_Given problem_
Could you set down, word for word, the lines of the items starting at the line that contains "Click the colored" and ending at the last line of the items, leaving the pictures out of your answer?

** Begin Source material **

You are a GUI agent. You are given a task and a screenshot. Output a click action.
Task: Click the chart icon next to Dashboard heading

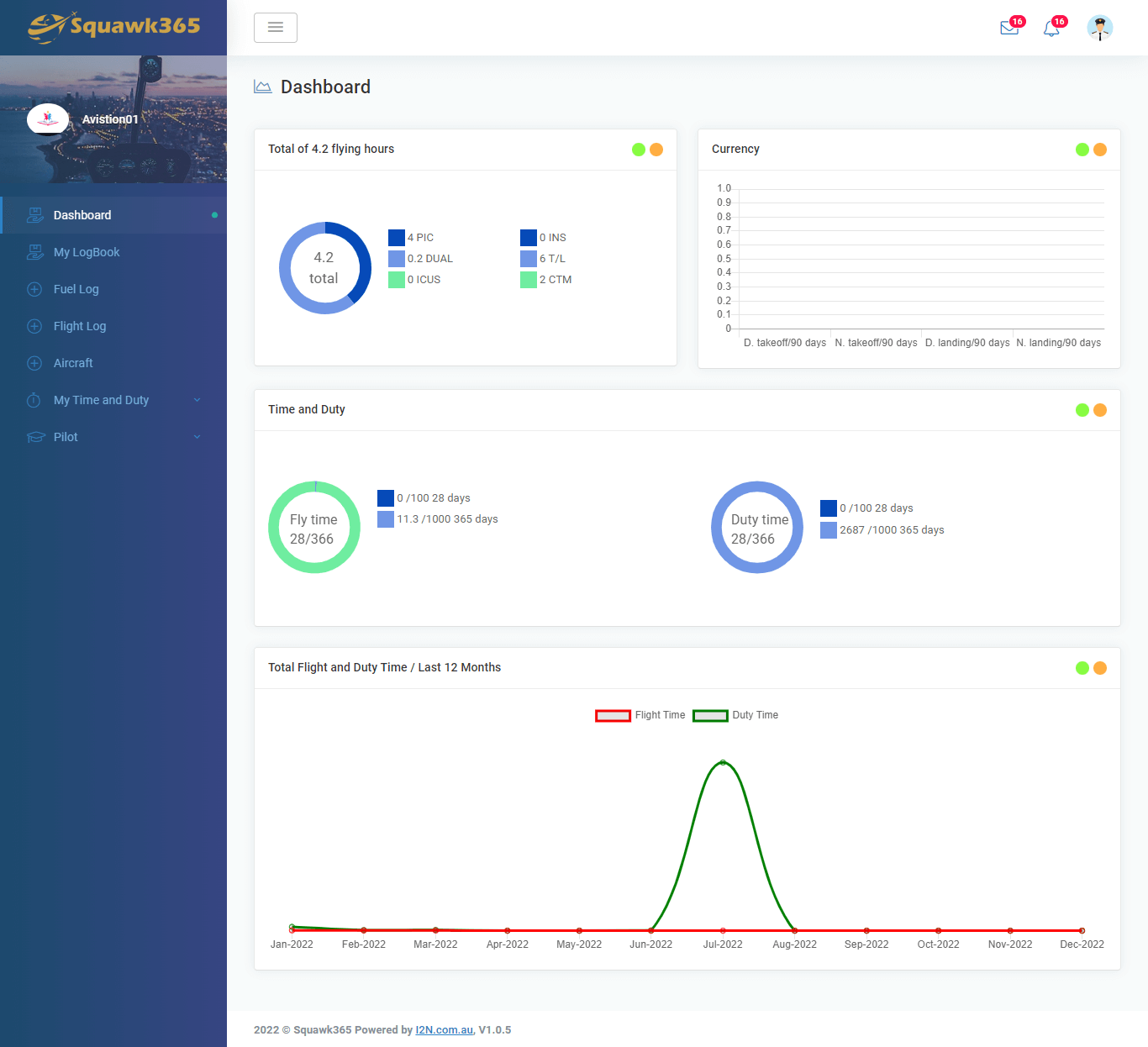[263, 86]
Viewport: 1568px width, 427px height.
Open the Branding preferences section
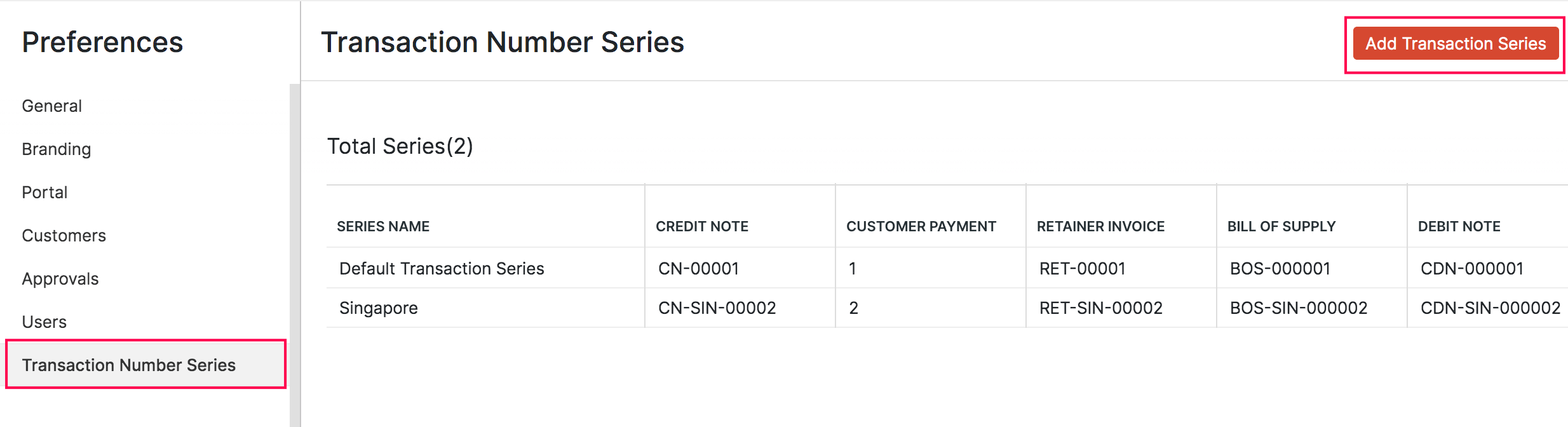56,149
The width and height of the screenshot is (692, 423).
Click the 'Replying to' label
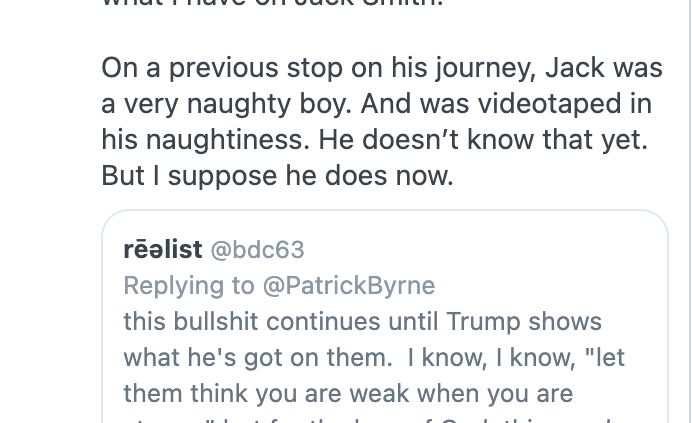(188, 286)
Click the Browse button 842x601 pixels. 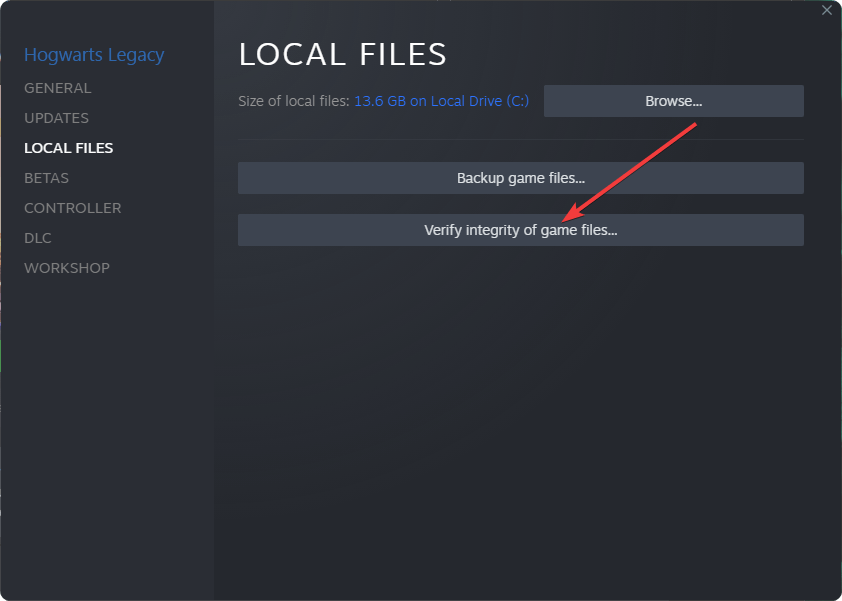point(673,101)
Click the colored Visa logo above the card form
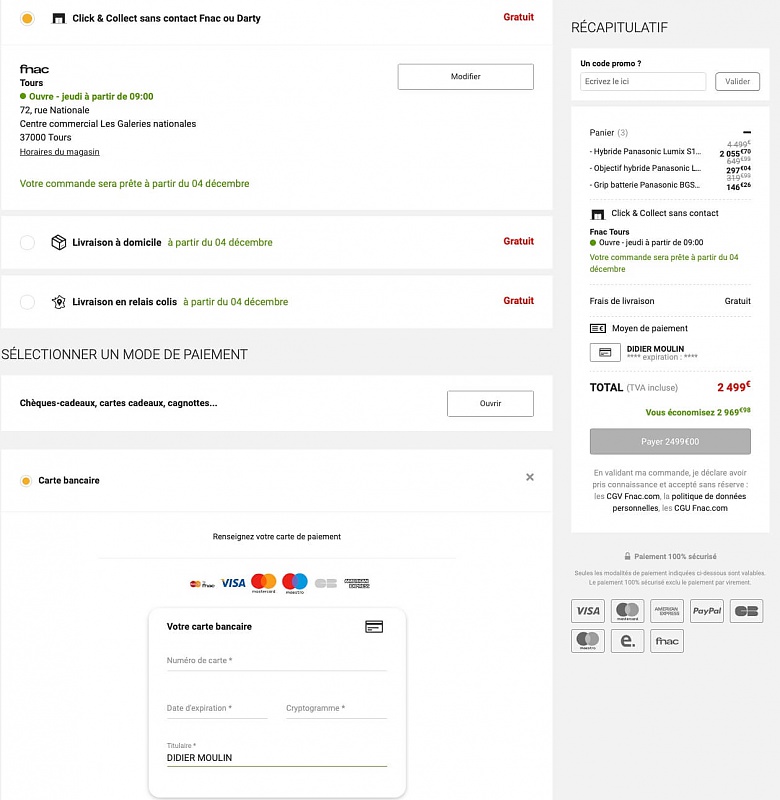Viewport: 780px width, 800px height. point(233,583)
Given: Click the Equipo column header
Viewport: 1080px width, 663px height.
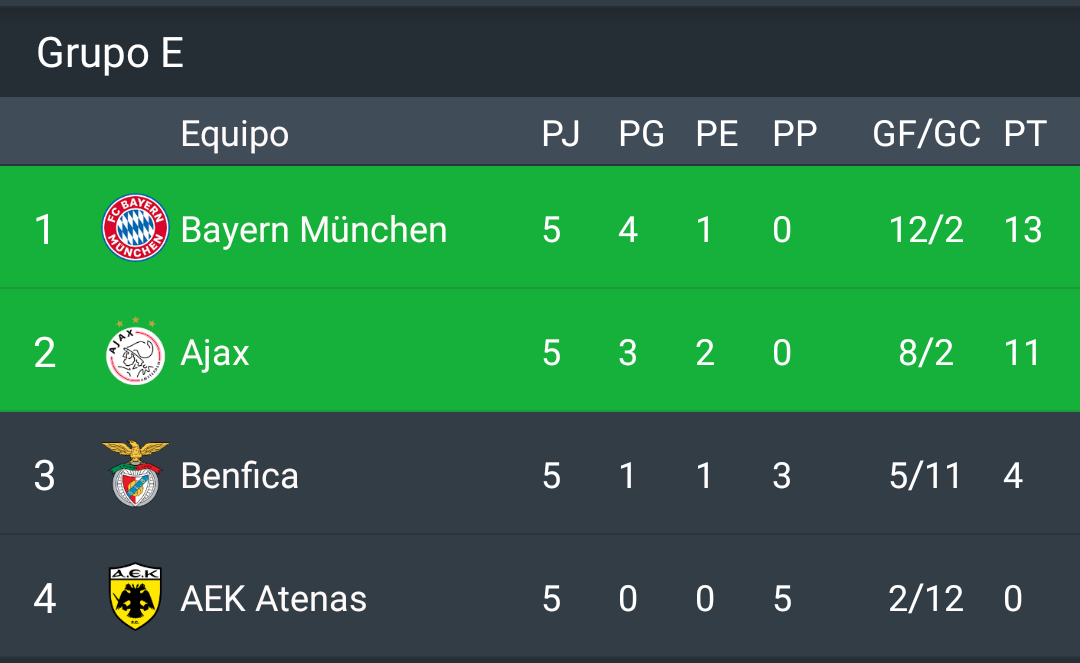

** End Source material **

_Worked answer_
Click the colored Visa logo above the card form
Viewport: 780px width, 800px height. point(233,583)
Given: Click the Equipo column header
Viewport: 1080px width, 663px height.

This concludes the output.